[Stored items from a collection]
==========

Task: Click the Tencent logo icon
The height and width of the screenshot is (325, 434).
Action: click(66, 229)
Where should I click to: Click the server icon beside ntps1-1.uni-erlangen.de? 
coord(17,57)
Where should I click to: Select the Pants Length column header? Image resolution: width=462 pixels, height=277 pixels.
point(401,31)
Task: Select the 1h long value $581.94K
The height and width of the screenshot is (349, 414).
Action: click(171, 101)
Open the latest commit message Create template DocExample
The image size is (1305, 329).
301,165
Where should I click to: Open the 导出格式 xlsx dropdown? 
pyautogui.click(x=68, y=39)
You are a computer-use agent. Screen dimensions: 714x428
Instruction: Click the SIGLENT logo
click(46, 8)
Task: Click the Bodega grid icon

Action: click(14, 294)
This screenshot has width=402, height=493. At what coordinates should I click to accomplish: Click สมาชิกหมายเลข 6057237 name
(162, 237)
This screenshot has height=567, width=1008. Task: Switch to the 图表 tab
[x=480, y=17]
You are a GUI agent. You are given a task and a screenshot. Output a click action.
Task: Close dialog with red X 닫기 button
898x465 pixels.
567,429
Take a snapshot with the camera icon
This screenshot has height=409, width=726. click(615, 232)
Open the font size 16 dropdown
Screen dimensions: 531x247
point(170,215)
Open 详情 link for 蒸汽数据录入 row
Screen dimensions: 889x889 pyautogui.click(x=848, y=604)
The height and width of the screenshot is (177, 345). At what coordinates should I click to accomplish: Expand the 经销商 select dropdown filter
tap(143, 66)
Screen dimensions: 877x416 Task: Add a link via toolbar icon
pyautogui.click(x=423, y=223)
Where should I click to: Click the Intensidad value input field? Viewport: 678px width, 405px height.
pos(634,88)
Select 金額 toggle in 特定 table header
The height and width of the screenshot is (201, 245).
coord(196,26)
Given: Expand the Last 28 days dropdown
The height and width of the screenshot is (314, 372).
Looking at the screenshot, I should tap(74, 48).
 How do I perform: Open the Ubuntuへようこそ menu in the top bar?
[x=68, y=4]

==========

* Problem to solve:
Search the lines above for the string "agent", then show every one that has it.

* Exercise answer:
You are a computer-use agent. Screen dimensions: 714x428
You are a GUI agent. You are given a task and a screenshot. Output a click action.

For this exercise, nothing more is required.